● **Tareas**:
• a. Extrae, tal cual aparece en el fragmento sobre la iniciativa de LAN, la parte que se abre con las palabras "LAN no plantea" y se cierra con "a lo propio.".
• b. Responde según el fragmento sobre la iniciativa de LAN:
(i) ¿Cuántos perfiles reúne la iniciativa alrededor de la mesa?
(ii) ¿En qué pone el foco Iñaki Gabilondo?
(iii) ¿Cómo plantea LAN el vino?
• c. Continúa el fragmento sobre la iniciativa de LAN a partir de su última frase.

+++ Fragmento del documento

La iniciativa reúne a cinco perfiles muy distintos alrededor de una mesa y unas copas de vino. Sin guion rígido, sin grandes declaraciones prefabricadas. Solo preguntas que cualquiera podría hacerse: qué es importante, cuándo has sido fiel a ti, qué decisiones pesan con el tiempo. A partir de ahí, la conversación fluye.

LAN no plantea el vino como protagonista, sino como punto de partida. Un pretexto para recuperar algo cotidiano que a veces se pierde: compartir tiempo sin prisa, escucharse de verdad. La propuesta tiene algo de invitación abierta. No se trata solo de ver una conversación, sino de replicarla, de llevarla a lo propio.

Alrededor de esa mesa están Isabel Coixet, Iñaki Gabilondo, María Lo lleva, Ricardo Gómez y Leo Espluga. Cinco formas de mirar la vida que no buscan encajar entre sí, pero que acaban encontrando puntos en común.

Iñaki Gabilondo pone el foco en algo tan básico como decisivo: el tiempo. Entender que no todo cabe obliga a elegir, y elegir implica renunciar. Una idea que parece evidente, pero que cambia la forma de vivir cuando se asume de verdad.

Isabel Coixet se mueve en otro terreno, más intuitivo. Habla de avanzar incluso cuando no se tiene claro el camino, de equivocarse sin convertirlo en un problema. Hay cierta ligereza en su forma de entender el proceso, como si el error también tuviera su lugar.

María Lo lleva la conversación hacia lo personal. A esa etapa en la que uno intenta encajar, adaptarse, parecerse a lo que se espera. Y al momento (no siempre inmediato) en el que decide volver a una versión más propia, más reconocible.

++++++
+++ Datos de origen

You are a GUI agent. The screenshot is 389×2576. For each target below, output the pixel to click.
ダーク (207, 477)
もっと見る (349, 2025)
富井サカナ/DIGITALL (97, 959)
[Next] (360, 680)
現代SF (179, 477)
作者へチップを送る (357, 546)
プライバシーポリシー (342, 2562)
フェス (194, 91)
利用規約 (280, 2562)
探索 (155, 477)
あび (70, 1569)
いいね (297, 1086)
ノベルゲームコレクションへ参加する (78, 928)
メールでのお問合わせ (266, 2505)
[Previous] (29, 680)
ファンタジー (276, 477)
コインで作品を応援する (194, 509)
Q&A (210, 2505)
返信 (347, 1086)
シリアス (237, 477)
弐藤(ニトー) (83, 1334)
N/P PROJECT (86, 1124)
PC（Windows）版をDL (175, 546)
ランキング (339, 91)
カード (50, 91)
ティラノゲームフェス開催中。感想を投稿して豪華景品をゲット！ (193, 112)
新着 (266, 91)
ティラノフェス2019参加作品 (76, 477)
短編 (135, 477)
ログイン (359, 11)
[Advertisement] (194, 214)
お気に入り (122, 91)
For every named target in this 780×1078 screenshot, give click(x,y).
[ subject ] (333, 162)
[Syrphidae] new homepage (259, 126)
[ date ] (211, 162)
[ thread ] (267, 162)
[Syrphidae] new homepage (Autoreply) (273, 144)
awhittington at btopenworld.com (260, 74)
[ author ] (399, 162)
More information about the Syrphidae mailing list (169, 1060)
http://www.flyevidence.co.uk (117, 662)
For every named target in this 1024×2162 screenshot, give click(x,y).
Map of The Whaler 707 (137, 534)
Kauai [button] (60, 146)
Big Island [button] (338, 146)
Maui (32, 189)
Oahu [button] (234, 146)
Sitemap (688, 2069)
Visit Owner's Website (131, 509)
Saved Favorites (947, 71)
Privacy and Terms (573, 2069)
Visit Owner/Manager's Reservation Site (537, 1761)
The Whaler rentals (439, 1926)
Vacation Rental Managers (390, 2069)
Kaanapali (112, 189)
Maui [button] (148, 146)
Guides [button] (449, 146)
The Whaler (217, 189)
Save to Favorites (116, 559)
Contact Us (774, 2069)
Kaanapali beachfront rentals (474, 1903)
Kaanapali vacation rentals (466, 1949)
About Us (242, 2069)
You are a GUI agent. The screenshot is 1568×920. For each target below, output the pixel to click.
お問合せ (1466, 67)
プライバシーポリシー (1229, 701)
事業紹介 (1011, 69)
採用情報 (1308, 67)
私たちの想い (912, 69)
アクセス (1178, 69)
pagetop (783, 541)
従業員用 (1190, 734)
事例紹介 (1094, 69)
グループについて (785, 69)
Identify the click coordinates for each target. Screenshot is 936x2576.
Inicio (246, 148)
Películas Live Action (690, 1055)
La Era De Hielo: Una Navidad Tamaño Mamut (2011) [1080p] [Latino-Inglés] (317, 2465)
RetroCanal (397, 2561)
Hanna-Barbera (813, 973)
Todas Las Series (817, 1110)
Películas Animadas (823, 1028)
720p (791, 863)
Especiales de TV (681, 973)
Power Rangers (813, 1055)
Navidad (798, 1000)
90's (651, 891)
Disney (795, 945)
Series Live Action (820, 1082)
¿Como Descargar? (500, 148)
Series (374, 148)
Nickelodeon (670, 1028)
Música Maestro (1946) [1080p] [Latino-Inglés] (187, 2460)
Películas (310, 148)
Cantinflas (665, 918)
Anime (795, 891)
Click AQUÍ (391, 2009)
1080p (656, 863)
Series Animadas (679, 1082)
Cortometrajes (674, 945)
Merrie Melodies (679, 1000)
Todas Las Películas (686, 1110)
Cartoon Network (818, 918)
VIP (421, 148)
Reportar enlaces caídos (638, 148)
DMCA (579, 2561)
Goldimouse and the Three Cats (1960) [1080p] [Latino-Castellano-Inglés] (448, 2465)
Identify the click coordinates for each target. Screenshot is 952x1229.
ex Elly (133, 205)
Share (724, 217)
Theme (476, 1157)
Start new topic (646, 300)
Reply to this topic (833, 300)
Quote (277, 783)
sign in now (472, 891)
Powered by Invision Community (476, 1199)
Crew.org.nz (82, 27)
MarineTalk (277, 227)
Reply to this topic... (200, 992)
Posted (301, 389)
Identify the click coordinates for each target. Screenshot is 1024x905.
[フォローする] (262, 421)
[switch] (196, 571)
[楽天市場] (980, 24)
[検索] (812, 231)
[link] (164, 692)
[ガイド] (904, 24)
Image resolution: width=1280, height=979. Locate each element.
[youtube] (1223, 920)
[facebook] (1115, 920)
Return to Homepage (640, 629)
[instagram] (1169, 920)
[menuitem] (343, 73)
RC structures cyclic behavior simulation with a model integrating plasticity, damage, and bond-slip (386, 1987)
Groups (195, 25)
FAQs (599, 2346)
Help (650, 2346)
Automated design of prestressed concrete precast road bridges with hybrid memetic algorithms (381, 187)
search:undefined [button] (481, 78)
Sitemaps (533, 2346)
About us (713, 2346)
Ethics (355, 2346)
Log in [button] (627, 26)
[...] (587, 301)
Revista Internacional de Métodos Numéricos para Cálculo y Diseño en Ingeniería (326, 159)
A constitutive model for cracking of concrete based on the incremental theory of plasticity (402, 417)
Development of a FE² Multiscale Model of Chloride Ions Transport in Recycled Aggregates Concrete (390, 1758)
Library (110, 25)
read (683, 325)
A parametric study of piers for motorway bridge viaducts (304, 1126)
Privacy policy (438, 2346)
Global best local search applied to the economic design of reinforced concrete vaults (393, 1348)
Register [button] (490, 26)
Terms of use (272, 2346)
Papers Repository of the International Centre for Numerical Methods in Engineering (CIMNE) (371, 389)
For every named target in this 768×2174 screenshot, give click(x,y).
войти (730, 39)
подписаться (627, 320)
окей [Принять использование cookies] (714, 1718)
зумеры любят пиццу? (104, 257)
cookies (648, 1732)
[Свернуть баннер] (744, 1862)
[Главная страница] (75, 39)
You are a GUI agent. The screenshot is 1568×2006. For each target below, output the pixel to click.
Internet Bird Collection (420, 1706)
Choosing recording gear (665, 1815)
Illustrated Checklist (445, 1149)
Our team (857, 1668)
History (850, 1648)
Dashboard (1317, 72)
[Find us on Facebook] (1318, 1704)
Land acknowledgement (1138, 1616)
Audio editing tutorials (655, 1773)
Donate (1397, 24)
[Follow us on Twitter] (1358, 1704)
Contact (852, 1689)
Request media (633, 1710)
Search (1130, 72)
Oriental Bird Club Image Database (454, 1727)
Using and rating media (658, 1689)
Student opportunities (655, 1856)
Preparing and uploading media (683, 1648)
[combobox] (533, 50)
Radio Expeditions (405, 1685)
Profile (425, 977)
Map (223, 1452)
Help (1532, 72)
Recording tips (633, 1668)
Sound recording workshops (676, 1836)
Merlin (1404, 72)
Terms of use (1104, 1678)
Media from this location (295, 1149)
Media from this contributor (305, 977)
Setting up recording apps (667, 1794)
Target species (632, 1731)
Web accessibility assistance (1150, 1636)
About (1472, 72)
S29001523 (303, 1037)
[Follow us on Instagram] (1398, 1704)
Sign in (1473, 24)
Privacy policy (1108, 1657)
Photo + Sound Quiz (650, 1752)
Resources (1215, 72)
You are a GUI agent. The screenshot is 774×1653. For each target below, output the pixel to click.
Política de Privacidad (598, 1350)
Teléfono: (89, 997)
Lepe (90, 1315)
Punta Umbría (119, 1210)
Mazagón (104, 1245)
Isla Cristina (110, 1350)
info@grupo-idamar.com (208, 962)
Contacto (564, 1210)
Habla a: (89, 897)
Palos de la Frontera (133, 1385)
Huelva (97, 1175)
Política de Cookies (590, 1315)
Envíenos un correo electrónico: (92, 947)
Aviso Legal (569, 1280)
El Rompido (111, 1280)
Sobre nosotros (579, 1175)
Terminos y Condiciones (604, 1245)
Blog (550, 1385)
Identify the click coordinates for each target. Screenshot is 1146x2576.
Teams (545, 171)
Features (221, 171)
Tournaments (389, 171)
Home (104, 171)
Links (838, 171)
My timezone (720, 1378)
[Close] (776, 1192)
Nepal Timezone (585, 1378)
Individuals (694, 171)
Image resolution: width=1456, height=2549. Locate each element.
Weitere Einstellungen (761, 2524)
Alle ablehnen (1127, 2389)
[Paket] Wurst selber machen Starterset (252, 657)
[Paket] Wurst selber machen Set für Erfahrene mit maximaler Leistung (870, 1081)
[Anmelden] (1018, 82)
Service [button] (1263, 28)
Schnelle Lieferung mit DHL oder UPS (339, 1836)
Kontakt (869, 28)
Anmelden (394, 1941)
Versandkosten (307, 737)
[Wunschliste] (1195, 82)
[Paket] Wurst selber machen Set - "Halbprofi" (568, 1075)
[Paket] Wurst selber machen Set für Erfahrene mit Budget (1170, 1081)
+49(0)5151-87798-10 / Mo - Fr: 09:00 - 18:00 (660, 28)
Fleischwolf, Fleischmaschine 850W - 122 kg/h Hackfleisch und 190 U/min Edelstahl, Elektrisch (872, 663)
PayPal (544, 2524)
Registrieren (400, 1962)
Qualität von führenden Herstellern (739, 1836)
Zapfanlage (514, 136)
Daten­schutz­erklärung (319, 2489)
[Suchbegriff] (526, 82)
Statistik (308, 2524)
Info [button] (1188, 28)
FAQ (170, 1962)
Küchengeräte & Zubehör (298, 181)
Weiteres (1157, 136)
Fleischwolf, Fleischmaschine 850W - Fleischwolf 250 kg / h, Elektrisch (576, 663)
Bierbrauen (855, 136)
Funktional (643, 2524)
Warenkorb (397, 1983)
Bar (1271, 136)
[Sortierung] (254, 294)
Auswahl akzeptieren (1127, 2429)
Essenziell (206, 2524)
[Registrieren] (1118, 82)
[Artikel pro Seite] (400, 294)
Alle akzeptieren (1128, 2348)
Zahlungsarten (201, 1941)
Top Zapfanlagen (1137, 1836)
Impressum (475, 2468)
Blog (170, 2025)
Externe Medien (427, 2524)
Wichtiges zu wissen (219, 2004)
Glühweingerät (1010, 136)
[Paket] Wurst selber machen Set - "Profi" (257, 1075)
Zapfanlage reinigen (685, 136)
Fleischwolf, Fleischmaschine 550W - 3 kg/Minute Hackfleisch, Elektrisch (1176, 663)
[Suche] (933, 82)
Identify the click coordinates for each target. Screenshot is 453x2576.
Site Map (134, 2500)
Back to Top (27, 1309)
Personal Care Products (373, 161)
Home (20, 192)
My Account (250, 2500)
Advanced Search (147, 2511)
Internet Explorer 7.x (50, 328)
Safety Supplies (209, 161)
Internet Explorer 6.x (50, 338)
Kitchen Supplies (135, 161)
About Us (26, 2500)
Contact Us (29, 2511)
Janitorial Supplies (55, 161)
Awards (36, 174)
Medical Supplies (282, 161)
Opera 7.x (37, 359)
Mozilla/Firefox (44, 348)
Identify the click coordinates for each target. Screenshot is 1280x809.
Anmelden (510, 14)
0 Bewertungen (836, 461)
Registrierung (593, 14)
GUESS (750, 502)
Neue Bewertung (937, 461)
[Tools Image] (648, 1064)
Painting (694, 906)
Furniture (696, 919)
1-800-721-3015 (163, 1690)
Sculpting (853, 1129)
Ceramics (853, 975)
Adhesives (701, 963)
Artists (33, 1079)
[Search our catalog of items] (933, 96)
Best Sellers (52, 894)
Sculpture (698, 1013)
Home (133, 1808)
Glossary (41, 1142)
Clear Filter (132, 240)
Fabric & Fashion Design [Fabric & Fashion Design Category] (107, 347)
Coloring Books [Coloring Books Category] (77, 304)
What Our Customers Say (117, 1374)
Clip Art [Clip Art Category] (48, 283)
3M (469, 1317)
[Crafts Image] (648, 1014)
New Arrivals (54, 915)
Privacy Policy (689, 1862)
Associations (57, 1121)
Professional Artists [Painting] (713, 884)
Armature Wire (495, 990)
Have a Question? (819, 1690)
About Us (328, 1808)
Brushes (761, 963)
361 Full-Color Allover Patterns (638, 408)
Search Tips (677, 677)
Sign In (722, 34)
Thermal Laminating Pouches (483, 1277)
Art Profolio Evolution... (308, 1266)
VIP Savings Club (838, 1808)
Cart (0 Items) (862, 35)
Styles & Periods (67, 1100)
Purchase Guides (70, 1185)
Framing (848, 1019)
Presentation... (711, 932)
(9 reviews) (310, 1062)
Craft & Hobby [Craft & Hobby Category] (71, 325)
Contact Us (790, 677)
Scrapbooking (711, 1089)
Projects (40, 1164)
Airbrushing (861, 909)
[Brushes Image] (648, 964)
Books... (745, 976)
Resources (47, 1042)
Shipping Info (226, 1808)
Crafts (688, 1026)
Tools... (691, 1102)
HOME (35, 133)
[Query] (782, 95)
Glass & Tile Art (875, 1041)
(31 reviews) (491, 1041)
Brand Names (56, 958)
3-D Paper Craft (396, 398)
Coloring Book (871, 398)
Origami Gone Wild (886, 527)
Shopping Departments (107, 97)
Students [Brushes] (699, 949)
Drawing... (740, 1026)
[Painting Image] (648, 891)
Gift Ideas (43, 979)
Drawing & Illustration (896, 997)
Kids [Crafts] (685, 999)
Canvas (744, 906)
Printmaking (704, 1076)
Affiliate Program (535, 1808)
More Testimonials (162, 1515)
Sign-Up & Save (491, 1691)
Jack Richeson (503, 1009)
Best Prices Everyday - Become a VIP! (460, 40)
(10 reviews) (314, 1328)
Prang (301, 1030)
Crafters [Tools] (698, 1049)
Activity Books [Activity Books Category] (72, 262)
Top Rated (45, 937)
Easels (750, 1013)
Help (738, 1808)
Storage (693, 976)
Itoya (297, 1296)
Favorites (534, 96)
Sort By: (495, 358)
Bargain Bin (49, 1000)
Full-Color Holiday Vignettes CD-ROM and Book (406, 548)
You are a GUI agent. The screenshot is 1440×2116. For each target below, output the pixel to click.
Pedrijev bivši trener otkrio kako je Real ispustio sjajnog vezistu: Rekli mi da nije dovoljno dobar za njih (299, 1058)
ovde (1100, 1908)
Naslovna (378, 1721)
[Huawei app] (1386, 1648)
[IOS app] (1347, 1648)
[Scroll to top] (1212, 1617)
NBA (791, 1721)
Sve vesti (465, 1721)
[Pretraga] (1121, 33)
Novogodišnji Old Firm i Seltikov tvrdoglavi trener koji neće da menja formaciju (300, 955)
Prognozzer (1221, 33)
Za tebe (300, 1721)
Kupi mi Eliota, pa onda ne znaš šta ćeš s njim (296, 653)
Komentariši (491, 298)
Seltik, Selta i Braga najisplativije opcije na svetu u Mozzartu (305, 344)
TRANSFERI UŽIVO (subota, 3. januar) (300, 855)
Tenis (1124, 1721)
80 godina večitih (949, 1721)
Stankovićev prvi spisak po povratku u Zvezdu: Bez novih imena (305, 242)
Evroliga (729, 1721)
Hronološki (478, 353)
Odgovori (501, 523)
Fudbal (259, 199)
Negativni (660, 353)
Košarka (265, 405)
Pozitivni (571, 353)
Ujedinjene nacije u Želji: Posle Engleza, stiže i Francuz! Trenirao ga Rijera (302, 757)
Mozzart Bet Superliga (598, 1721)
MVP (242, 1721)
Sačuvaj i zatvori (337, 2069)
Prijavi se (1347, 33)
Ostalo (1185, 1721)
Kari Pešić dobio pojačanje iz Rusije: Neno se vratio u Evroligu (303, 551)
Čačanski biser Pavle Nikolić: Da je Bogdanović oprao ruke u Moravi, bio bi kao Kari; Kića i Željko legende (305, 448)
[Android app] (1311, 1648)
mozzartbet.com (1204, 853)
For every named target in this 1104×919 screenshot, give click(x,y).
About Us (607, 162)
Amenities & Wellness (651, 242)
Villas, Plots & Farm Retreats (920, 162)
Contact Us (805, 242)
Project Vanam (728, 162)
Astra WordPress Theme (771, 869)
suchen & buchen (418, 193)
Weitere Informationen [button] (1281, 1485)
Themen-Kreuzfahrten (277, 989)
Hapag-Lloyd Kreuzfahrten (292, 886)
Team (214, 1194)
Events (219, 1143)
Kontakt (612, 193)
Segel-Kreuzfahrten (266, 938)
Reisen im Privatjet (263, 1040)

++++++

● **Respuestas**:
• a.
LAN no plantea el vino como protagonista, sino como punto de partida. Un pretexto para recuperar algo cotidiano que a veces se pierde: compartir tiempo sin prisa, escucharse de verdad. La propuesta tiene algo de invitación abierta. No se trata solo de ver una conversación, sino de replicarla, de llevarla a lo propio.

• b.
(i) Cinco perfiles.
(ii) En el tiempo.
(iii) No como protagonista, sino como punto de partida.

• c.
Ricardo Gómez introduce distancia. Con el tiempo, muchas cosas dejan de tener el peso que parecían tener. Lo que antes era urgente o decisivo se recoloca. Y en ese cambio hay algo parecido a la calma.

Leo Espluga, el más joven, no intenta cerrar nada. Su mirada acepta incluso lo que no tiene aprendizaje claro. La idea de que no todo tiene que servir para algo, de que también hay errores que simplemente ocurren y ya está.

La conversación no llega a conclusiones rotundas, y quizá ahí está su valor. Funciona más como un espejo que como una guía. Cada intervención abre una puerta distinta, pero todas apuntan en la misma dirección: vivir tiene más que ver con atreverse a elegir (y a sostener esas elecciones) que con hacerlo todo bien.

LAN lo resume sin necesidad de subrayarlo demasiado: a veces, lo único que hace falta es sentarse, abrir una botella y dejar que la conversación haga su trabajo.